Data Governance and Privacy

Introduction - a data fabric approach to governance and privacy

build an automated, integrated data governance and privacy layer across all the data in your enterprise.

Data fabric is an architectural approach that helps ensure quality data can be accessed by the right people at the right time.

In addition to providing a strong foundation for multicloud data integration, 360-degree customer intelligence and trustworthy AI, the data governance and privacy capability of a data fabric strengthens compliance with automated governance and privacy controls, while maintaining regulatory compliance no matter where data resides.

Strong governance makes the right, quality data easier to find for those who should have access to it, while allowing sensitive data to remain hidden unless appropriate. Having insights into your business and customers is a competitive advantage. The Forrester Analytics Business Technographics® Data And Analytics Survey, 2020, found that advanced insights-driven businesses are more likely to have a data governance strategy that involves defining, executing, training, and overseeing compliance than beginner and intermediate firms, to have an executive in charge of their data governance, and to use AI to crowdsource and embed data stewardship in everyday data engagements.

Strong privacy parameters help increase readiness for compliance and data protection anywhere, on-premises or across clouds. They allow businesses to understand and quickly apply industry-specific regulatory policies and governance rules on data wherever it resides.

In this guide, we’ll look at the most common governance and privacy challenges modern organizations face, the building blocks of an effective solution/approach, and the technology components you’ll need to build an automated, integrated data governance and privacy layer across all the data in your enterprise. We’ll also provide helpful resources such as a data governance and privacy trial.

Why establish automated data governance and privacy?

As organizations strive to establish cultures of data-driven decision making, the ability to rely on quality data that is compliant with a dynamic regulatory environment is critical. Such an approach allows organizations to deal with challenges such as:

The need for data privacy at scale The risks of non-compliance (such as legal penalties, loss of customer trust, and loss of reputation) are real. More than 60 jurisdictions around the world have enacted or proposed privacy and data protection laws, and by 2023 more than 80% of companies worldwide will face at least one privacy-focused data protection regulation.

* **GIVEN EXERCISE 1**: Retype the rows below, starting at the line that contains "Given: Switch to the Personal tab in Uploads" and ending at the final row.
The rows below have nothing to do with the data governance text above.

Text and item location rows:

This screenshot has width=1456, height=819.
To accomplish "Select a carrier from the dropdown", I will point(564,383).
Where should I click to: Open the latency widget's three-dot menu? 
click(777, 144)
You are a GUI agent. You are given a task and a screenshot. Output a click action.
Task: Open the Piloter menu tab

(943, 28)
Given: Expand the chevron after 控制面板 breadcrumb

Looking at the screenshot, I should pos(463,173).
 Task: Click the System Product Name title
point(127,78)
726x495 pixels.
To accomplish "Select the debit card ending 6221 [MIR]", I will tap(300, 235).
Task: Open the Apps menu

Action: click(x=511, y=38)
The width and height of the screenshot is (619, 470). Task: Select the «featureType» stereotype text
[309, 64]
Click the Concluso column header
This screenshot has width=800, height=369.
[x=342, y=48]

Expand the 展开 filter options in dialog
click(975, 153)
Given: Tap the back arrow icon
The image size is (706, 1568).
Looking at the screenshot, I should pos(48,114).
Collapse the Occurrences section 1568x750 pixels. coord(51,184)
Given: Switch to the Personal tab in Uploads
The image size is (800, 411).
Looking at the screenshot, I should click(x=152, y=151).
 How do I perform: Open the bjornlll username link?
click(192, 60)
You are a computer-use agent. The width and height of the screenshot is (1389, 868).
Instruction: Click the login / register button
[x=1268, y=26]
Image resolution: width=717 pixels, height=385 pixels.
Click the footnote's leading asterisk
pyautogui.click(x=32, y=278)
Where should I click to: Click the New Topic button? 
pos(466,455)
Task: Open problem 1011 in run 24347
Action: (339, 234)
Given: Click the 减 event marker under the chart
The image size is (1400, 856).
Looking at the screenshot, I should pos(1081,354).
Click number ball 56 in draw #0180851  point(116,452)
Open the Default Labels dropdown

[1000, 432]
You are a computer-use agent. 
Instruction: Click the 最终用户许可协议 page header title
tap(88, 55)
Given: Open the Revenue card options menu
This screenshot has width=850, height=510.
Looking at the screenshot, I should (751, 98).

* **GIVEN EXERCISE 2**: Echo the entire data governance text above, word for word.

* **WRITTEN SOLUTION 1**:
Given: Switch to the Personal tab in Uploads
The image size is (800, 411).
Looking at the screenshot, I should click(x=152, y=151).
 How do I perform: Open the bjornlll username link?
click(192, 60)
You are a computer-use agent. The width and height of the screenshot is (1389, 868).
Instruction: Click the login / register button
[x=1268, y=26]
Image resolution: width=717 pixels, height=385 pixels.
Click the footnote's leading asterisk
pyautogui.click(x=32, y=278)
Where should I click to: Click the New Topic button? 
pos(466,455)
Task: Open problem 1011 in run 24347
Action: (339, 234)
Given: Click the 减 event marker under the chart
The image size is (1400, 856).
Looking at the screenshot, I should pos(1081,354).
Click number ball 56 in draw #0180851  point(116,452)
Open the Default Labels dropdown

[1000, 432]
You are a computer-use agent. 
Instruction: Click the 最终用户许可协议 page header title
tap(88, 55)
Given: Open the Revenue card options menu
This screenshot has width=850, height=510.
Looking at the screenshot, I should (751, 98).

* **WRITTEN SOLUTION 2**:
Data Governance and Privacy

Introduction - a data fabric approach to governance and privacy

build an automated, integrated data governance and privacy layer across all the data in your enterprise.

Data fabric is an architectural approach that helps ensure quality data can be accessed by the right people at the right time.

In addition to providing a strong foundation for multicloud data integration, 360-degree customer intelligence and trustworthy AI, the data governance and privacy capability of a data fabric strengthens compliance with automated governance and privacy controls, while maintaining regulatory compliance no matter where data resides.

Strong governance makes the right, quality data easier to find for those who should have access to it, while allowing sensitive data to remain hidden unless appropriate. Having insights into your business and customers is a competitive advantage. The Forrester Analytics Business Technographics® Data And Analytics Survey, 2020, found that advanced insights-driven businesses are more likely to have a data governance strategy that involves defining, executing, training, and overseeing compliance than beginner and intermediate firms, to have an executive in charge of their data governance, and to use AI to crowdsource and embed data stewardship in everyday data engagements.

Strong privacy parameters help increase readiness for compliance and data protection anywhere, on-premises or across clouds. They allow businesses to understand and quickly apply industry-specific regulatory policies and governance rules on data wherever it resides.

In this guide, we’ll look at the most common governance and privacy challenges modern organizations face, the building blocks of an effective solution/approach, and the technology components you’ll need to build an automated, integrated data governance and privacy layer across all the data in your enterprise. We’ll also provide helpful resources such as a data governance and privacy trial.

Why establish automated data governance and privacy?

As organizations strive to establish cultures of data-driven decision making, the ability to rely on quality data that is compliant with a dynamic regulatory environment is critical. Such an approach allows organizations to deal with challenges such as:

The need for data privacy at scale The risks of non-compliance (such as legal penalties, loss of customer trust, and loss of reputation) are real. More than 60 jurisdictions around the world have enacted or proposed privacy and data protection laws, and by 2023 more than 80% of companies worldwide will face at least one privacy-focused data protection regulation.